The Scaling Challenge in AI
In the world of artificial intelligence, speed is king, but scale is the kingdom. Training and running the massive AI models that power everything from chatbots to scientific discovery requires thousands of graphics processing units (GPUs) to work together
as a single, colossal computer. The key to making this happen isn't just the power of the individual chips, but the network that connects them—the interconnect. A faster, more efficient interconnect allows for bigger models and quicker results, which is why NVIDIA has invested heavily in its proprietary NVLink and NVSwitch technologies. These systems act as the central nervous system for its AI supercomputers, allowing hundreds or even thousands of GPUs to share data at blistering speeds, far surpassing standard networking technologies. This capability has been a cornerstone of NVIDIA's market dominance, enabling the creation of so-called "AI factories."

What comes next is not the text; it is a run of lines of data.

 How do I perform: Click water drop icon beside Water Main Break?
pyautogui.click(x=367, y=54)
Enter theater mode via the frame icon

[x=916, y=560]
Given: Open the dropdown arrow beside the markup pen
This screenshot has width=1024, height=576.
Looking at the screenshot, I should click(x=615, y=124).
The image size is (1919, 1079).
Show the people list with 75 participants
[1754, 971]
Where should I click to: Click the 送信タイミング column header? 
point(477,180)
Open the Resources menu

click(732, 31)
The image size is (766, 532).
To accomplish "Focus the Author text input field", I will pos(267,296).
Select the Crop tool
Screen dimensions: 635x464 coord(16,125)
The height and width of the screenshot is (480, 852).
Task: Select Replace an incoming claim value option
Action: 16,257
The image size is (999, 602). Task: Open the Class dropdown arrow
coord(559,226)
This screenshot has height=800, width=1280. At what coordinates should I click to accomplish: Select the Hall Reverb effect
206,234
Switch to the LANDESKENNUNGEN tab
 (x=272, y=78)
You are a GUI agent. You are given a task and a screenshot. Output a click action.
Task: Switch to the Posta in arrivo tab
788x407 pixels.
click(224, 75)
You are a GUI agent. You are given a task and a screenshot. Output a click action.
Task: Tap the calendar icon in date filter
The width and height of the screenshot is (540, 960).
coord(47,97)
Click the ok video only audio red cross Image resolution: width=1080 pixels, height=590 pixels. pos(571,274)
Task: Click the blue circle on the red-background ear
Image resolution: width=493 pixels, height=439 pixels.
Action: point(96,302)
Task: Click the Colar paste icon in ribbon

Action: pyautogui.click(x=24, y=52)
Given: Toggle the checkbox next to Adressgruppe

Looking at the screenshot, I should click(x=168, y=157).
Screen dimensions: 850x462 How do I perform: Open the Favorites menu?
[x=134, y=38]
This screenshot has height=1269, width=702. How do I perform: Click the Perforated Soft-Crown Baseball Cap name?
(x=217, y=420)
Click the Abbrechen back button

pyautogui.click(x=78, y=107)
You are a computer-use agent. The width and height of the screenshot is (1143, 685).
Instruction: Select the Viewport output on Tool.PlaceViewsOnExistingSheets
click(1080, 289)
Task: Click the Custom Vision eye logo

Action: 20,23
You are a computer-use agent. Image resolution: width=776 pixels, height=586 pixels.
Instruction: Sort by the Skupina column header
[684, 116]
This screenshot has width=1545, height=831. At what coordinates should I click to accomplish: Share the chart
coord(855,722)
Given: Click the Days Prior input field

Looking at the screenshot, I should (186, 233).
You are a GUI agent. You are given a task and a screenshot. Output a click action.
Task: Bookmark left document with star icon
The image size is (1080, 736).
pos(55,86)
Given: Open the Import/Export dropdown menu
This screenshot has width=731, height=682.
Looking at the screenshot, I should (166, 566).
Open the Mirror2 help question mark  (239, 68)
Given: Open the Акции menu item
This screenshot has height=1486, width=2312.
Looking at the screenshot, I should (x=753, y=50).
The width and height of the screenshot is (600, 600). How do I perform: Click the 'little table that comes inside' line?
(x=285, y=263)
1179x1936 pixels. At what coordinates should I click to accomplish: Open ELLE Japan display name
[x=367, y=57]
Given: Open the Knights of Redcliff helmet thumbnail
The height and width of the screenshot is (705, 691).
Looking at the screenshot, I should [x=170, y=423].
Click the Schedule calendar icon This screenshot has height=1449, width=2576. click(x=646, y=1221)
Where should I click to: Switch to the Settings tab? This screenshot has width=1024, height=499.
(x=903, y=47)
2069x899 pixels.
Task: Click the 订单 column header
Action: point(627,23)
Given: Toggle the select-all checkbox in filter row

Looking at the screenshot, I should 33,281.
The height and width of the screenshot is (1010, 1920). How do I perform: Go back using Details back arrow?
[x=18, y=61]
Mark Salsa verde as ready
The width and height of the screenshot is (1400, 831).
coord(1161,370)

What is Kyber and What Went Wrong?
Kyber was NVIDIA's ambitious next step in this journey. Unveiled as a next-generation rack-scale architecture, Kyber was designed to be the backbone for future AI systems, connecting the upcoming Rubin Ultra GPUs. A key innovation was its PCB midplane, a complex circuit board intended to connect compute and switch components directly, eliminating a mass of internal cabling and enabling unprecedented density and performance. However, according to recent reports from semiconductor analysts, this critical midplane has run into significant manufacturing difficulties. The complexity of the 78-layer board, which requires incredibly fine traces, has reportedly proven too challenging for mass production, leading to a major delay. Reports now suggest the Kyber NVL144 rack system has been pushed back by over a year, to 2028.
No Easy Plan B
The trouble doesn't appear to stop with a simple delay. Faced with the Kyber midplane manufacturing issues, NVIDIA reportedly explored a transitional solution. This backup plan, dubbed NVL72x2, involved placing two of its current-generation racks back-to-back and connecting them with copper cabling. This would have offered a way to increase the scale of GPU clusters without relying on the troubled Kyber architecture. However, according to analyst reports, this design has now been canceled entirely. This leaves NVIDIA without a publicly announced, proven replacement to achieve the scale promised by Kyber in the near term. The company will continue to ship its existing and highly successful Blackwell and Rubin-based systems, but the path to the next level of massive scale-up now seems less clear.
An Opening for Competitors?
NVIDIA's interconnect technology has long been a key part of its competitive moat. While competitors like AMD and custom chip-makers at Google and Amazon are producing powerful AI accelerators, replicating NVIDIA's full-stack solution—from the chip to the software to the system-scale interconnect—is a massive challenge. This delay could provide an opening. A consortium of rivals including AMD, Intel, Google, and Microsoft has already formed to create an open standard alternative to NVLink called the Ultra Accelerator Link (UALink). While this effort is still in its early stages, a stumble in NVIDIA's own roadmap could give it and other competing technologies more time and opportunity to gain traction. With the pace of AI not slowing down, customers who need to build ever-larger clusters may be more willing to explore alternatives if NVIDIA's premier scale-up solution is on hold.